── Provided data

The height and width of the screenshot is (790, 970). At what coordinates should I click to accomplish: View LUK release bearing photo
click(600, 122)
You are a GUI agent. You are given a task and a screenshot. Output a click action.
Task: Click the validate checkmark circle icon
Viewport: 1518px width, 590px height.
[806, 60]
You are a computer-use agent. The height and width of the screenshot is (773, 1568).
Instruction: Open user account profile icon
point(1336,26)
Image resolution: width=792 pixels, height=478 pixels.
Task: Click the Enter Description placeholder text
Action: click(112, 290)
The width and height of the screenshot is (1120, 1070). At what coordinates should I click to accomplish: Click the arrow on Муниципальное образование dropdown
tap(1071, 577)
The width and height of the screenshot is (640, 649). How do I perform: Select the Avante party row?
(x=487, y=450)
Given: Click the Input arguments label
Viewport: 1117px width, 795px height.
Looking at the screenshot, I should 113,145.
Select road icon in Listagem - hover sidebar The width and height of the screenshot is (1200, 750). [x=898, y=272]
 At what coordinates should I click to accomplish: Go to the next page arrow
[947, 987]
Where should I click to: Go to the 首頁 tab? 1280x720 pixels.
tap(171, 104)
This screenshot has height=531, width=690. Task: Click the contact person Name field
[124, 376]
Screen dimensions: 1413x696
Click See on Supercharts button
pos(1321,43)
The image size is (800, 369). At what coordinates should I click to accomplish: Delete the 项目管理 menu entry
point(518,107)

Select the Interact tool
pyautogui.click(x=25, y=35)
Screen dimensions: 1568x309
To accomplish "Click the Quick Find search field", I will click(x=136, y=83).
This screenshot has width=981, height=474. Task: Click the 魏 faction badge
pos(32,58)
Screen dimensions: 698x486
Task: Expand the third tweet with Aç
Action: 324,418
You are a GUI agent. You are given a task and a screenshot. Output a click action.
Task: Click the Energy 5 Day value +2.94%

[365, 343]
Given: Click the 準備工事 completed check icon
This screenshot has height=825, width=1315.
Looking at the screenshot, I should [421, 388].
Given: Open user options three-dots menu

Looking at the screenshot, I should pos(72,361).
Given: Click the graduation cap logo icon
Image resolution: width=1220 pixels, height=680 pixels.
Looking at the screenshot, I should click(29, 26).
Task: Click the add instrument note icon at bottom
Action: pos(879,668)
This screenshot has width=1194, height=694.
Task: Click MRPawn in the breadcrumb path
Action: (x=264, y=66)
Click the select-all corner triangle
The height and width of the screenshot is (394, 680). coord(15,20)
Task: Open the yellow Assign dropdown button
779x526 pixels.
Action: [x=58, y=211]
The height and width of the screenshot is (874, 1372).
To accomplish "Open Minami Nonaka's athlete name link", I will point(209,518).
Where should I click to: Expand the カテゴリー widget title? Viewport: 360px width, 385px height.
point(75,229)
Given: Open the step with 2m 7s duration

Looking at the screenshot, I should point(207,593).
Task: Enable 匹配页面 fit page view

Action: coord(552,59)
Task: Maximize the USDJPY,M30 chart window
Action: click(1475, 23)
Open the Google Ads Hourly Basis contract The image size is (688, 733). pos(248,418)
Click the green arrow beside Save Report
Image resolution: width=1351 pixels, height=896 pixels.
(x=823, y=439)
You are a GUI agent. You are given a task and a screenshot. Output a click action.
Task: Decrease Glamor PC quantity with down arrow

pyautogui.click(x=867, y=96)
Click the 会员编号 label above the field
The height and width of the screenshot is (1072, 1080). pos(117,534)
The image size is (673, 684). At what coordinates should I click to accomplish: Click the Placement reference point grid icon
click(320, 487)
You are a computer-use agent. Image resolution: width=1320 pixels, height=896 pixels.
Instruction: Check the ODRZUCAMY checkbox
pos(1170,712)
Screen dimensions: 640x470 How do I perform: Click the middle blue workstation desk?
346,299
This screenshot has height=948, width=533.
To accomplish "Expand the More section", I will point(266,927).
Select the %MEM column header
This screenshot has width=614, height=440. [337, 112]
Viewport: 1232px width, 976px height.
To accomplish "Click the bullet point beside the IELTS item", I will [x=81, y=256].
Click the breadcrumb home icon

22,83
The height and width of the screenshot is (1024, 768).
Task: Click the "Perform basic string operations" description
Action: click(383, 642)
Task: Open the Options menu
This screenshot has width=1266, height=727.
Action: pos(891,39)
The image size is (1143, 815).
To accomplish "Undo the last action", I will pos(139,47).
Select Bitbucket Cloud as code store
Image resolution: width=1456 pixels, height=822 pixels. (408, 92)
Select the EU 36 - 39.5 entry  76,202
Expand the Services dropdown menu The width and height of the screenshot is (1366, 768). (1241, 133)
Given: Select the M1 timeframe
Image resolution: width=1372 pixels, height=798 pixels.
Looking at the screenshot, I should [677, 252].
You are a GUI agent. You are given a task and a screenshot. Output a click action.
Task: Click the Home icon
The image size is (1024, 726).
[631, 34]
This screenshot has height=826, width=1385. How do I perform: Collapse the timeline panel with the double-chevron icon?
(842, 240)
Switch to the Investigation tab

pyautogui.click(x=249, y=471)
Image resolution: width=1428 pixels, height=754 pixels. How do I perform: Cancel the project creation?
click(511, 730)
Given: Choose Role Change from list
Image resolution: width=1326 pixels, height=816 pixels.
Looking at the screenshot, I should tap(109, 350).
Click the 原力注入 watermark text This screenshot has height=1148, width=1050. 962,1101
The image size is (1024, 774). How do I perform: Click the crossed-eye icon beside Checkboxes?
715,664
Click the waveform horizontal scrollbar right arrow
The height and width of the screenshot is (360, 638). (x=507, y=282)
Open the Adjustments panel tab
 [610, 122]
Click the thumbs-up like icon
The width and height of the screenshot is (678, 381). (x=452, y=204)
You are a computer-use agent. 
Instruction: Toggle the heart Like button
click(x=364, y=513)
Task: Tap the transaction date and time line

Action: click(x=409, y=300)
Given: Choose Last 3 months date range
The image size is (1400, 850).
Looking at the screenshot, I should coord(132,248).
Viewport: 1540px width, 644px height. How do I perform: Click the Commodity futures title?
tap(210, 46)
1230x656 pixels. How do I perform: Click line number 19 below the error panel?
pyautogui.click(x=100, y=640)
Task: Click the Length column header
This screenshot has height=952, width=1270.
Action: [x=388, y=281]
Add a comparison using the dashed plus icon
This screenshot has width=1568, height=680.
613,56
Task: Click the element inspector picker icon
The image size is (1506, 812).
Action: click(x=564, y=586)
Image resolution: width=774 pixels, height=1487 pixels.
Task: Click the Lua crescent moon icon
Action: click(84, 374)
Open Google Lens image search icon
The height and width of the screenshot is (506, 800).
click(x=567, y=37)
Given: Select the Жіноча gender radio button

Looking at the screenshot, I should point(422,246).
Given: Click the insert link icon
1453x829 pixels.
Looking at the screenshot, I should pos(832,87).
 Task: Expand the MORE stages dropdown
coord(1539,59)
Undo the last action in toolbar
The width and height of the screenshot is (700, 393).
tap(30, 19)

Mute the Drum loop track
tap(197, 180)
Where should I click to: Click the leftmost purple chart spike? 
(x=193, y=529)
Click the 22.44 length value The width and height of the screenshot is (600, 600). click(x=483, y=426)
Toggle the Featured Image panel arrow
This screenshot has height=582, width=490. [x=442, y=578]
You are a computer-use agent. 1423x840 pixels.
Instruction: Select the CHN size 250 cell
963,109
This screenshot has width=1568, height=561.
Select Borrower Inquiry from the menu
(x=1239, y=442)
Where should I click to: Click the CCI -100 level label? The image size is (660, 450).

────

[Your goal] Filtering the entries above by the word "Google", copy each line that matches.

[Exercise response]
Open the Google Ads Hourly Basis contract The image size is (688, 733). pos(248,418)
Open Google Lens image search icon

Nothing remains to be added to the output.